EXERCISE GOAL ▸
Using the data that follows, state the number of lines holding the word "computer", and give no other output.

(DATA TO USE)

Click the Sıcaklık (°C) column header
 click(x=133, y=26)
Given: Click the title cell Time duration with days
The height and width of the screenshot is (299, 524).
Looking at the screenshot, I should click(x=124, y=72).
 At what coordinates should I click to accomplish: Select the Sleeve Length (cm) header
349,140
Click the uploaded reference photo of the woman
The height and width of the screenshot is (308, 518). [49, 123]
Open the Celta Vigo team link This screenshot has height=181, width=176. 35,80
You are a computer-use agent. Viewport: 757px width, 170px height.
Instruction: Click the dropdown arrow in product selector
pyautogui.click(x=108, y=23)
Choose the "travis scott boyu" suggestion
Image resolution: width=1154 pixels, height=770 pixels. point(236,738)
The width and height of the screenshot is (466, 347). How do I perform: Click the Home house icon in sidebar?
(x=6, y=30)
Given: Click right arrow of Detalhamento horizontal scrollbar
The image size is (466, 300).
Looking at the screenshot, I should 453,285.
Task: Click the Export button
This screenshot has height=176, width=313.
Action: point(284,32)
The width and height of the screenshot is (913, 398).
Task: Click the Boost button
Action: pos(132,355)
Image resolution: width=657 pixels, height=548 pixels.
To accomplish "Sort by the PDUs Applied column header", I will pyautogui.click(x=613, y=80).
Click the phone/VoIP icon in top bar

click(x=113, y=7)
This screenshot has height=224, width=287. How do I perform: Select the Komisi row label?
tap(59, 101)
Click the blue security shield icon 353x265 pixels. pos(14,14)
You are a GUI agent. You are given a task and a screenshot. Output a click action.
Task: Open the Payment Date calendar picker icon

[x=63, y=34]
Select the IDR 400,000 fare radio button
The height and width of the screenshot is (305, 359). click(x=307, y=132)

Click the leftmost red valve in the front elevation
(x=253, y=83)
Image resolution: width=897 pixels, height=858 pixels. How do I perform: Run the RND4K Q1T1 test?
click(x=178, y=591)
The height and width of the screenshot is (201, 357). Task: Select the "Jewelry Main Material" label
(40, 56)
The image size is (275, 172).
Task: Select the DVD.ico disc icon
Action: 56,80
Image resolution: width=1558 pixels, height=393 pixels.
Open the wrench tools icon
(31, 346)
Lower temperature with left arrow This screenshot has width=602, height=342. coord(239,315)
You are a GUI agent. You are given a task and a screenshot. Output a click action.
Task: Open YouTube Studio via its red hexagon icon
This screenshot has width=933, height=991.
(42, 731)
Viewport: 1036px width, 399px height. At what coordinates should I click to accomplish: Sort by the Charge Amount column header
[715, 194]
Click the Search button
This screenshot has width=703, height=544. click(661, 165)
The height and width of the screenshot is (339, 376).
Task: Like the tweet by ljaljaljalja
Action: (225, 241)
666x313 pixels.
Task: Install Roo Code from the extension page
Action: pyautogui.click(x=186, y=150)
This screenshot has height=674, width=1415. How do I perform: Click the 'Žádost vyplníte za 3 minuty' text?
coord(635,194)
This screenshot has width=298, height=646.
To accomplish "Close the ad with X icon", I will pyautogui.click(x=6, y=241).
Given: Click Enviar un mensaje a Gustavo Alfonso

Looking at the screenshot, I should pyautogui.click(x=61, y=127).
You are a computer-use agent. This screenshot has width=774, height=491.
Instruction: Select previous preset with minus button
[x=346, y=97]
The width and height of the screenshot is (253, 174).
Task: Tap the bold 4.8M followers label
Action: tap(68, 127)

(End DATA TO USE)

SOLUTION TO THE PROBLEM ▸
2